Human evolution in the sense of Charles Darwin is not what Steiner referred to as the "greatest work of art" - Darwinian evolution is a meager palimpsest of human evolution, rightly understood. In the study of the bible we are presented with ample opportunities to find evidence of the differential evolution of the four human bodies, namely, the physical, etheric, astral, and ego bodies. Steiner points out that in Christ's time, the etheric body was much stronger than it is today and was thus able to work on the physical body to perform healing cures that would be considered miracles today. That some exceptional humans can yet heal others by the laying on of hands today is a remnant of a widespread human capability in Christ's time.

[page 55] No one at that time would have thought of it as a miracle if someone stretched out his hand and said to a leper, "I will it, become clean." . . . In those days physicians usually healed in that way, so it was not something that should be particularly emphasized that Christ Jesus cured lepers through compassion and the laying on of hands. Such a thing was then a matter of course. What is worthy of note in this chapter is something quite different, and this we must picture to ourselves correctly.

Steiner brings up the image of the woman who takes hold of his garment. Christ says to her, "Daughter, your faith has aided you. Go in peace and be healed from your plague." What is important in this story is that the woman approached Christ, and initiated the contact.

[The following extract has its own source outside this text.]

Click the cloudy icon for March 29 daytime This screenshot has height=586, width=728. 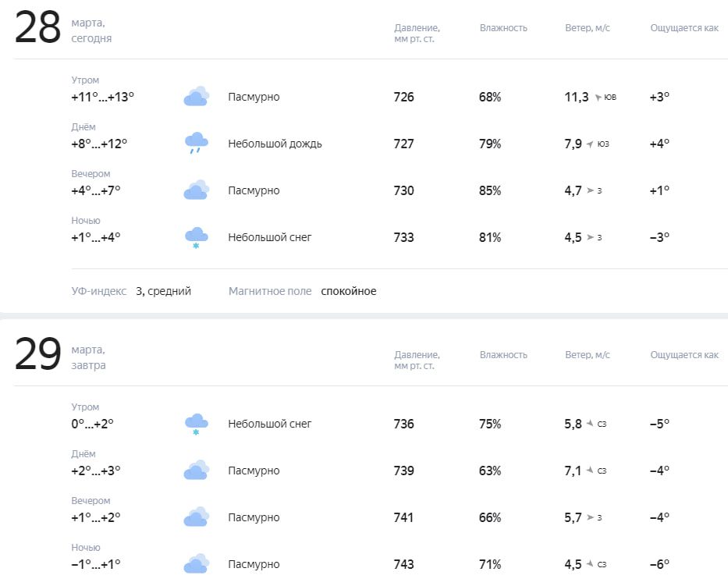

[page 57] The main point of this description was not that one could influence the body through the soul - in that epoch that would have been a matter of course - but that insofar as the new age was just beginning, one ego must henceforth be in direct relationship with another ego.

[page 59] Christ combines the moral and magical elements in His healing, and in this way made the transition from the ego-less to the ego-filled condition, and this can be found in every single description.

Here is the way to read the miracles in Mark's Gospel - notice how those who are cured use their ego power to initiate their contact with Christ. When Christ says to the paralytic, "Son, your sins are forgiven you." (Mark 2:1-5), it is as though he were saying, "This person I may cure, for I perceived from his personality that his karma is such that he may stand up and walk." [page 59] In Mark 7:24-30 a Syrophenician woman approaches him for help with her sick daughter, he first ignores her, then rebuffs her status as a foreigner by saying, "it is not meet to take the children's bread and cast it to the dogs." Again she persists by replying, building on his rebuff, "Yes, Lord: yet the dogs under the table eat of the children's crumbs." [See also Matthew 15:21-28 for his version of this story.] Again we see that His intent is to teach that one must use one's ego to obtain one's healing from the time of the Mystery of Golgotha on.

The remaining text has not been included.